I agree with what you state about founders, and vesting. One of my biggest annoyances is would be "ceo's" of startups who are really not CEO's...and want to bring in people to build their company from scratch but treat them as employee's and not founders. At the same time though, even with that, again you make an assumption that just because the co-founder is vested he wont go off and form a new company based on the current product. Yes, great way to mitigate the risk of that is by vesting. But, opportunities arise all the time that, even with vesting and co-ownership, could encourage the founder to jump ship. Hence the non compete adding protection. Example would be that a partner says "Hey....cofounder...I know you are working for this startup we met through. Look you are smart...Im well funded unlike your startup...I can pay you twice as much if you use your knowledge and skill with me." The NDA will in part prevent discussions with the competition, but if the competition alters or can somehow prove that the partner they stole did not disclose protected information....where does that leave the first start up? Even the non compete wont fully protect but its added protection.
Hi Guys, thanks for the responses. Firstly we are in early discussions and are still writing the clause. Secondly I don’t believe in discounting a Co founder because he wants to negotiate the legalities, to me, this shows experience and due diligence.
However, what I don’t want to do is leave myself open for him to walk away from my project and work on similar projects in the same sector, albeit my IP/ideas are protected.
I think there could be some middle ground. In an ideal world, I would like him to commit fully but I know he is already involved in other (non related) established startups.
I think the first step is to establish trust and see if we feel we could work together before discussing specific project ideas and IP.
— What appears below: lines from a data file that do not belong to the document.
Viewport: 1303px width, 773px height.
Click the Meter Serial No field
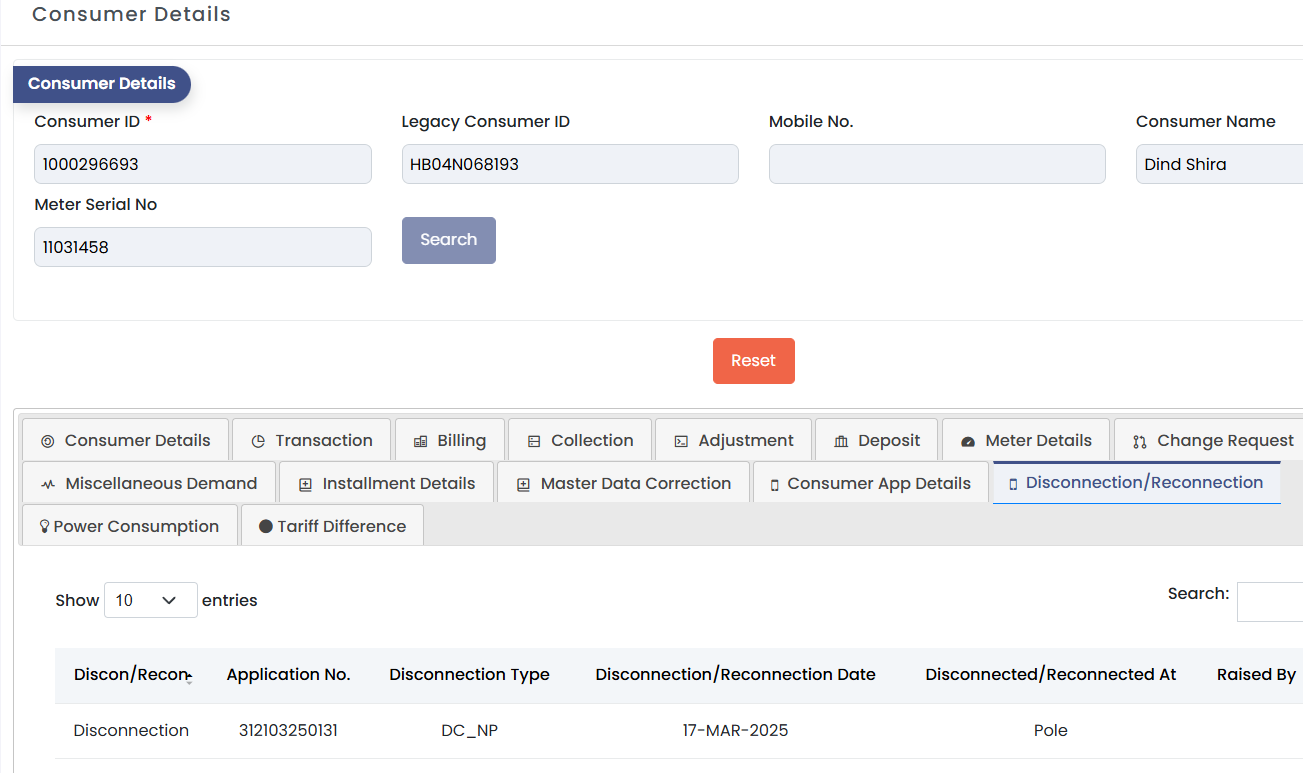pos(203,247)
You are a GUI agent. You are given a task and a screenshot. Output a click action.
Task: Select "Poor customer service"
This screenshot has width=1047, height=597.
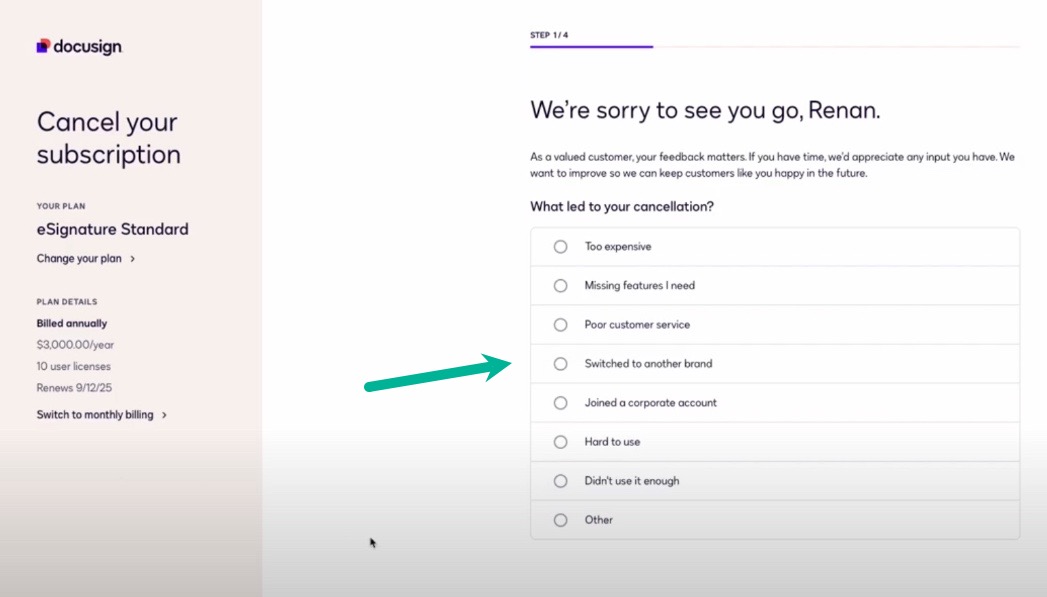560,324
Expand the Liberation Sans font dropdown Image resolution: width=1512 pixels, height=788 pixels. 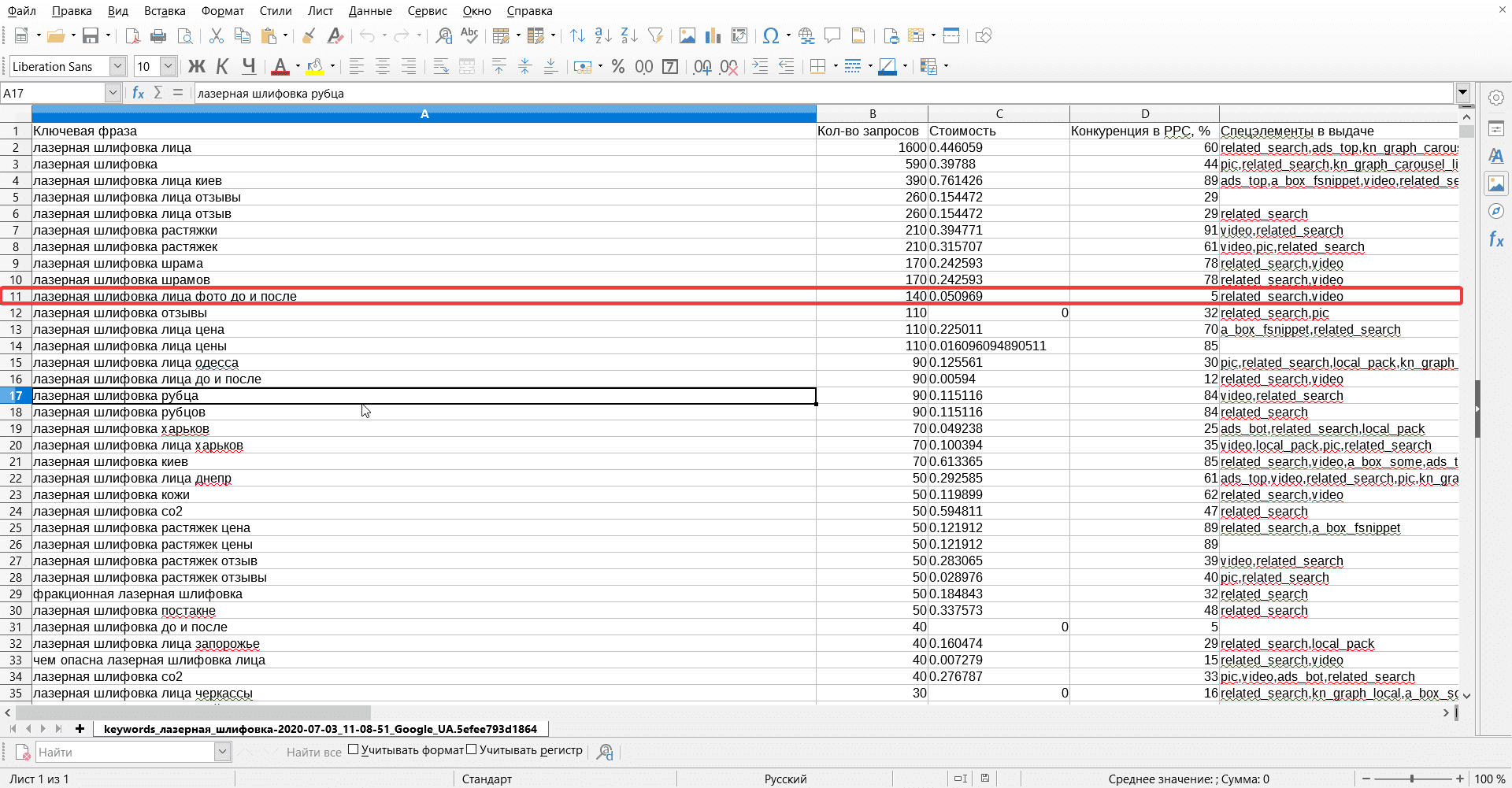(117, 67)
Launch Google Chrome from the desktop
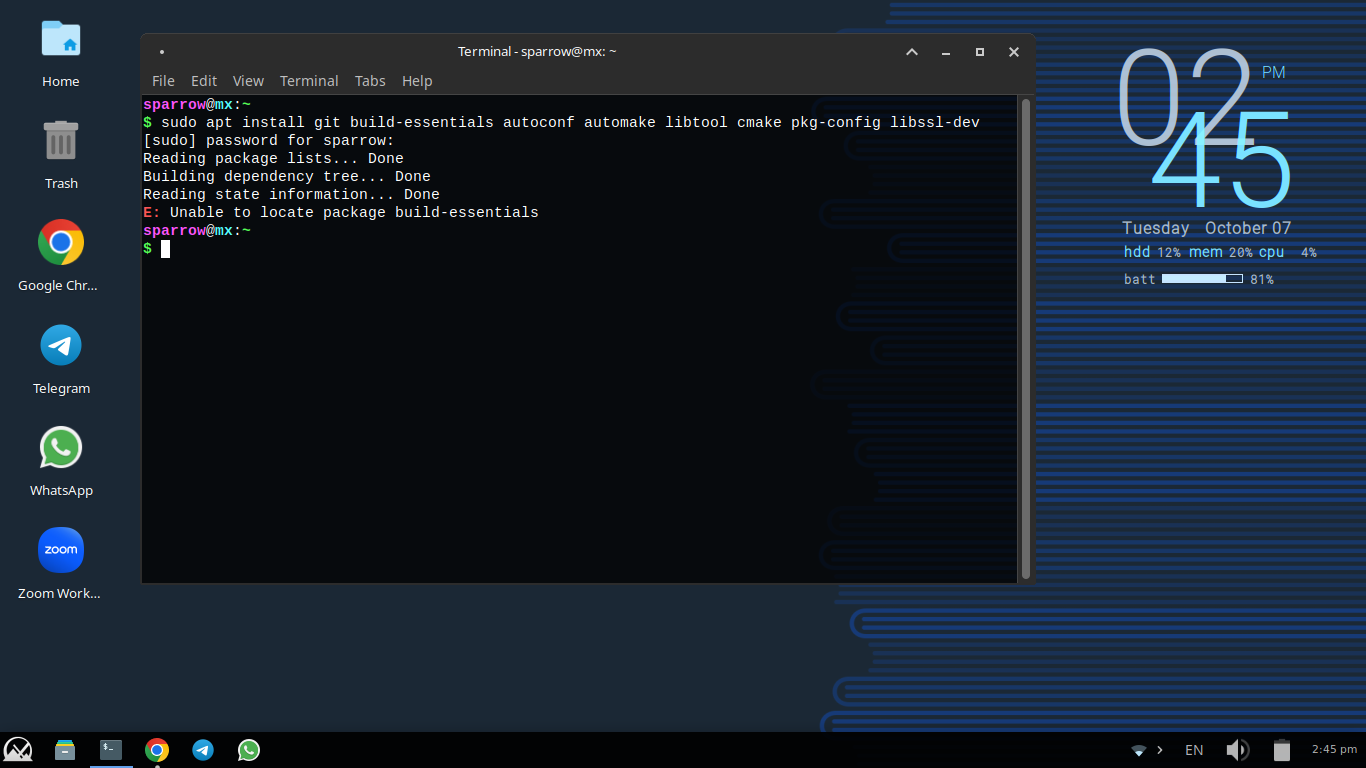1366x768 pixels. (61, 243)
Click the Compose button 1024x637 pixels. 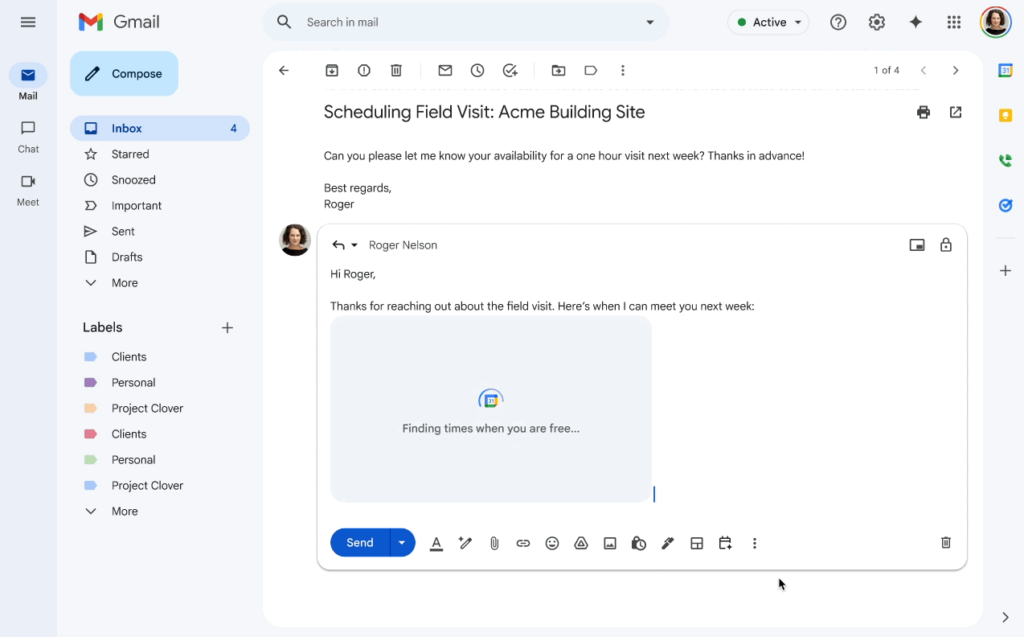click(124, 73)
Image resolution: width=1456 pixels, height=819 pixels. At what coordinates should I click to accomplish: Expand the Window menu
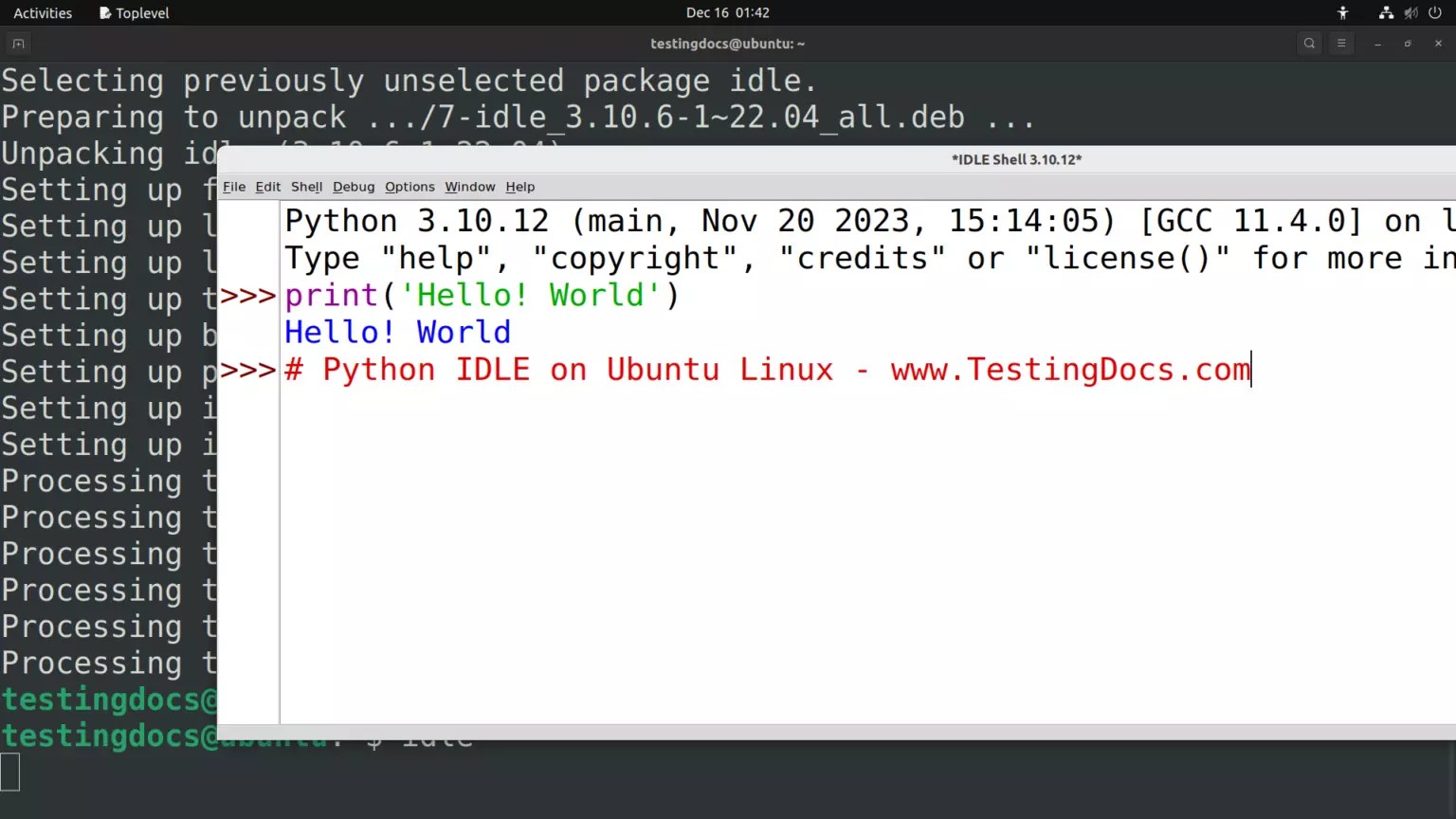[x=470, y=187]

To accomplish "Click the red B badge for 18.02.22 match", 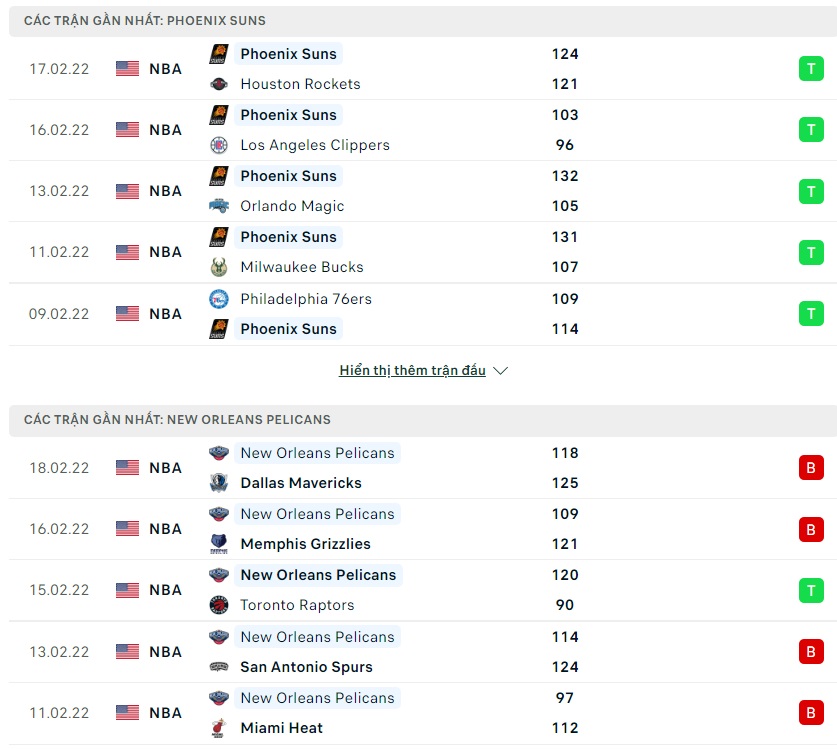I will [810, 468].
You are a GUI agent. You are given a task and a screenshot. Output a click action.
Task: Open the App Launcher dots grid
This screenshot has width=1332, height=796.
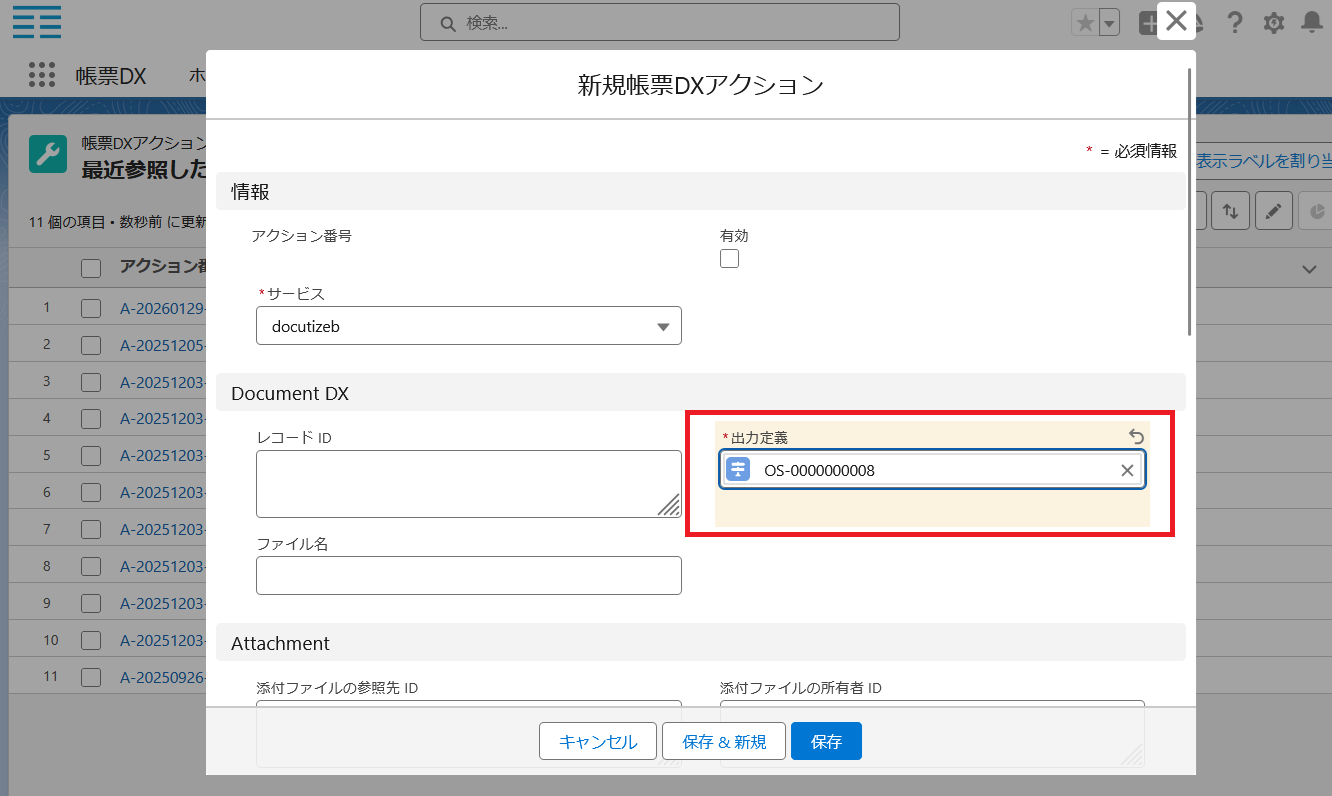coord(42,75)
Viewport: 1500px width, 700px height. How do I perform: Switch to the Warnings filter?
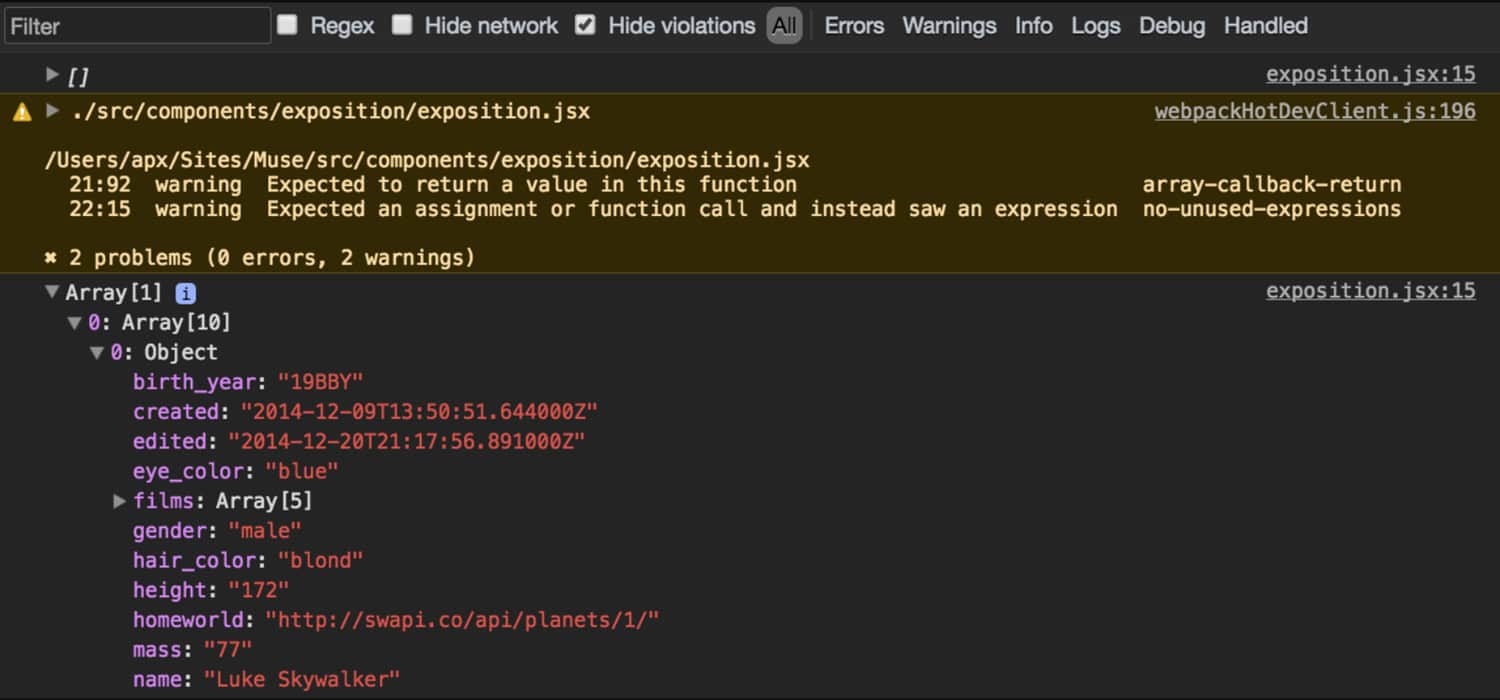948,25

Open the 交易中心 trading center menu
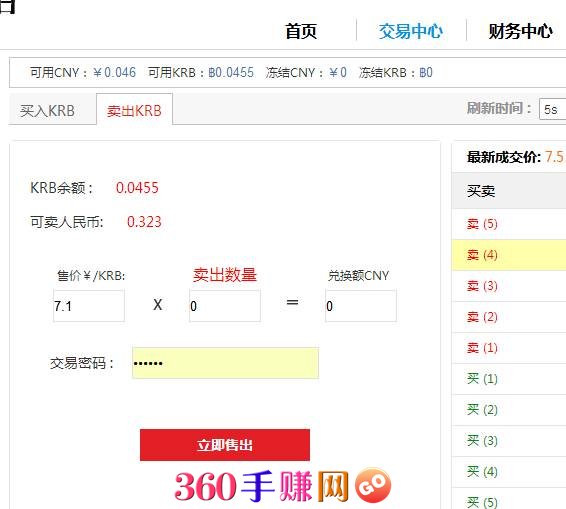410,31
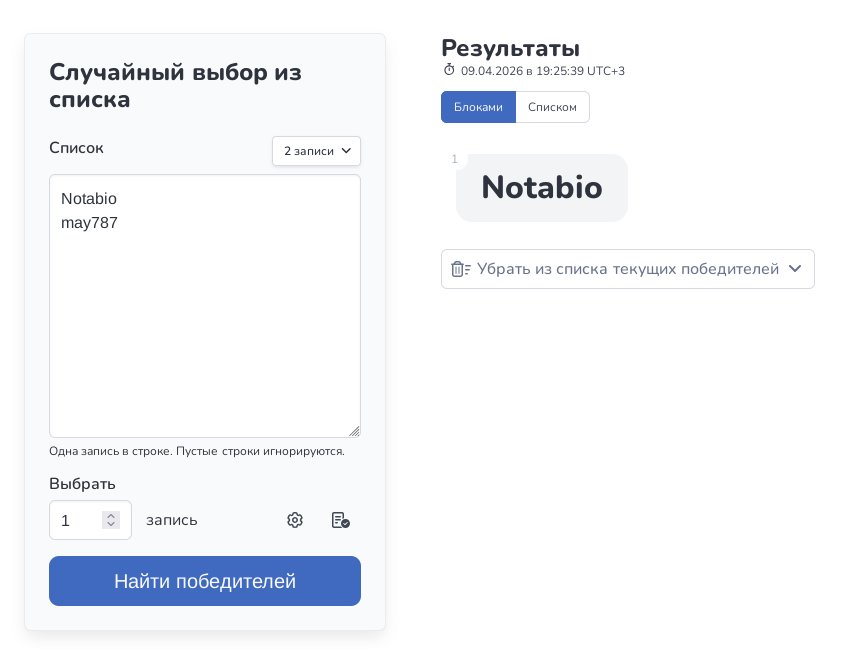Click the list-check verification icon
Screen dimensions: 851x649
pos(340,520)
You'll need at a minimum non-compete clauses with significant time windows to protect yourself. Anyone coming into a startup immediately demanding carve-outs for his own future work is a huge red flag - the potential for abuse (intentional or otherwise) is unbelievable, and you'd have no legal standing for recovery. My suggestion? Either he FULLY commits to YOUR project or you kick him to the curb. We know this issues extremely well, having issued patents on significant I/P in the cybersecurity space.
Interesting blog on this subject:
I disagree with several of the answers. The person is not looking to compete; they just do not want to go a direction for some period of time then be unable to pursue or use the knowledge they have developed. A determination of if a person is competing is subjective. You highlight "identical" yet that too evolves. What is identical at inception (when the NDA is signed) will be different next year. This issue is a function of this person not being a "true" CoFounder (a hot button of mine) but rather a window dressing title to make an employee-employer relationship. If you want a true CoFounder, they have to be as vested in the success of the business, emotionally and economically, as you. This is the best form of agreement. One where both have too much to lose to walk away.